Hyperion: Zoned farmland will not (automatically) revert

One of the bigger questions raised by Hyperion’s decision Sunday to pull its purchase options: Does this mean the land will revert to agricultural zoning?

Union County voters in 2008 approved an ordinance (pdf) to rezone a few thousand acres of farmland as planned development to accommodate the $10 billion refinery and power plant.

Now that the company no longer has an option to buy the land, does that change the zoning?

It does not, Union County zoning director Dennis Henze said.
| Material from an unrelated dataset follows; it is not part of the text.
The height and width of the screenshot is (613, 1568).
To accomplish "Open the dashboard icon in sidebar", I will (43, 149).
The land will be zoned for a refinery unless a landowner, or the county, files an application to re-rezone the area; then the planning and zoning board and county commission would have to approve the application.

The no-longer-optioned land has been under the plow while the refinery’s permitting is sorted out in court, and it will be considered farmland until people stop using it to grow crops, Henze said.
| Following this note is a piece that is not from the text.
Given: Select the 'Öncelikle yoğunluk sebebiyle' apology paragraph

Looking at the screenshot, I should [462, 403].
“It may have on a map somewhere that it’s a planned development, but it’s taxed ag, it’s assessed ag, and that will not change until it starts being put into a different use than agricultural,” he said.

Henze said there was a request when the Hyperion rezoning ordinance was written to include language that would allow reversion to agricultural zoning. But “state law doesn’t allow us to just let land revert back,” he said.

In other words, until the county approves another rezoning ordinance, all that farmland is — on paper, at least — the future home of a 400,000-barrel-per-day oil refinery. It does not matter who has a legal claim to the title.